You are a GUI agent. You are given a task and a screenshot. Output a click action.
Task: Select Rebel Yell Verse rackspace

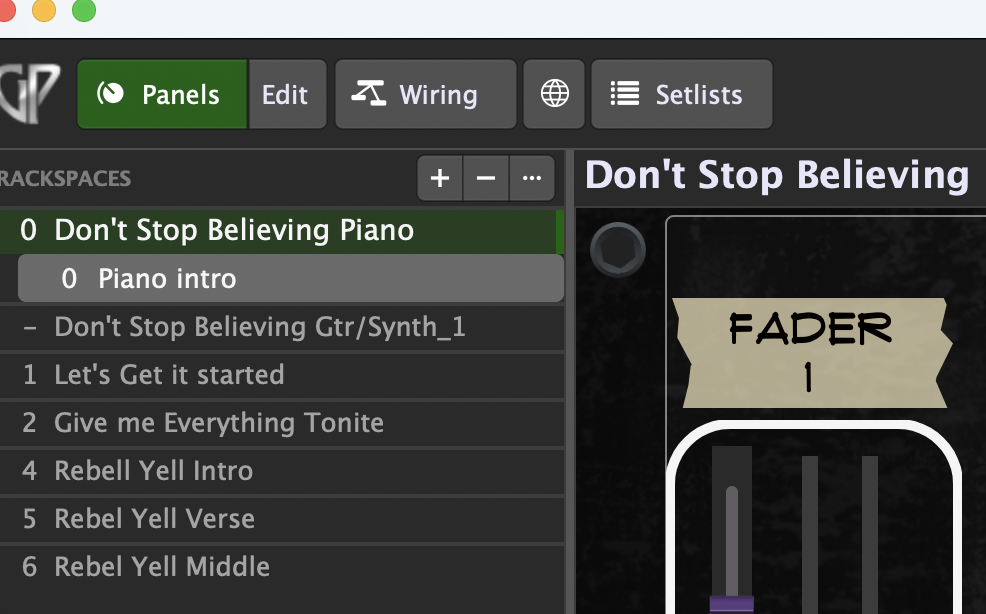155,519
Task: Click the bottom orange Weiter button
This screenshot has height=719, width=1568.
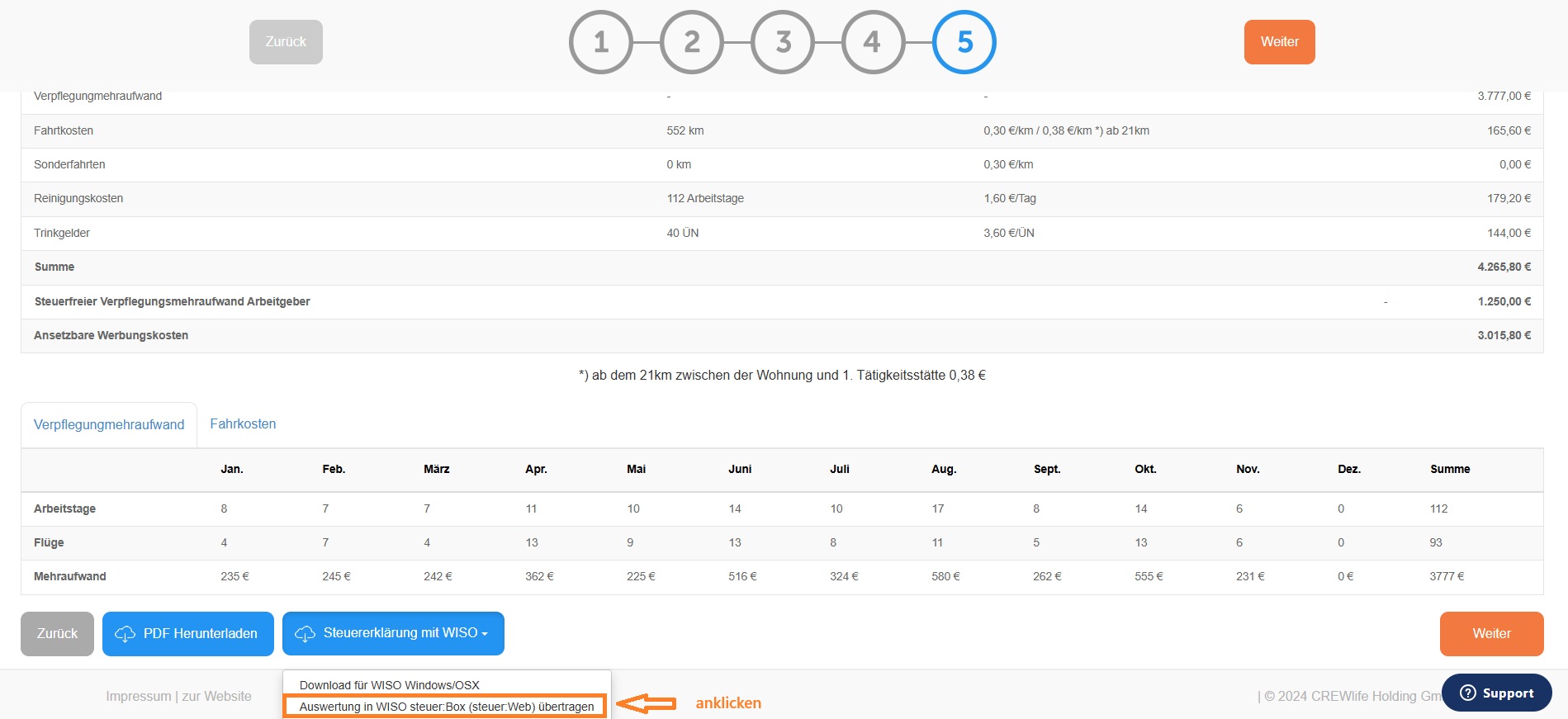Action: pyautogui.click(x=1491, y=634)
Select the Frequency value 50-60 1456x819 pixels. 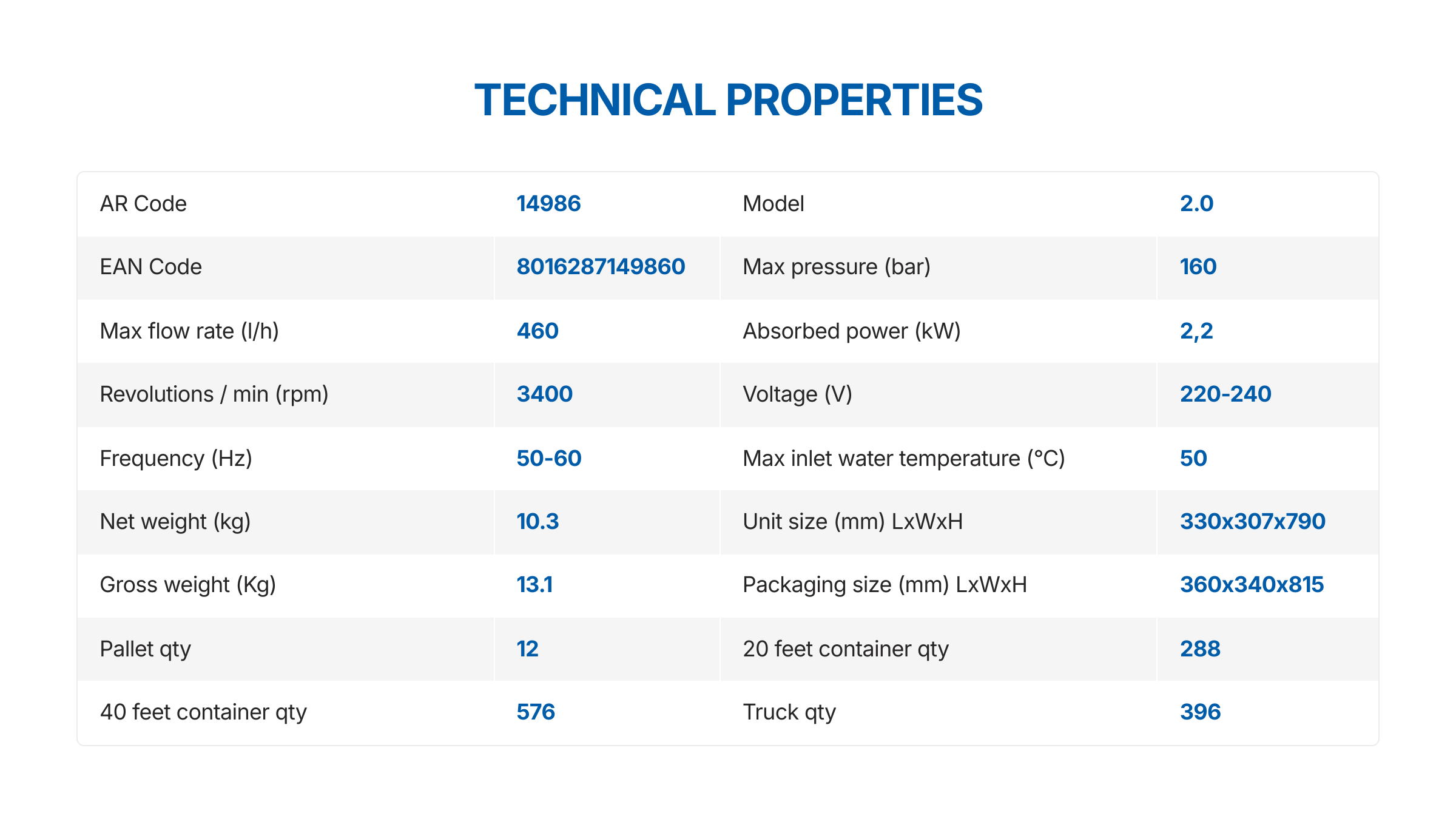point(548,459)
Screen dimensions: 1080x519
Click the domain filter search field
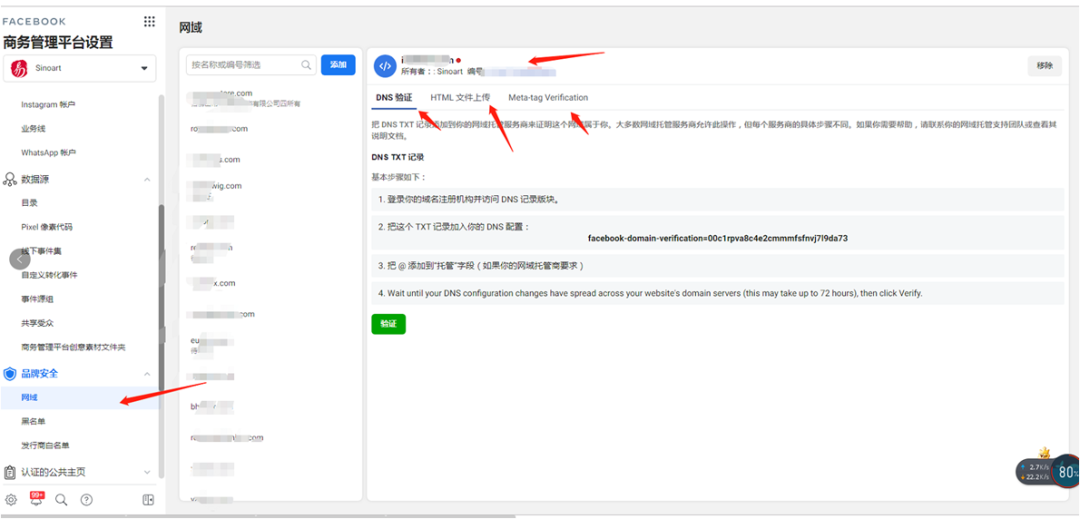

▸ **Assignment**
From the line containing "Screen dimensions: 1080x519" down to the last line of the data, print every line exactly and nothing else. Pictures stay out of the copy.

▸ **Exercise answer**
Screen dimensions: 1080x519
Click the domain filter search field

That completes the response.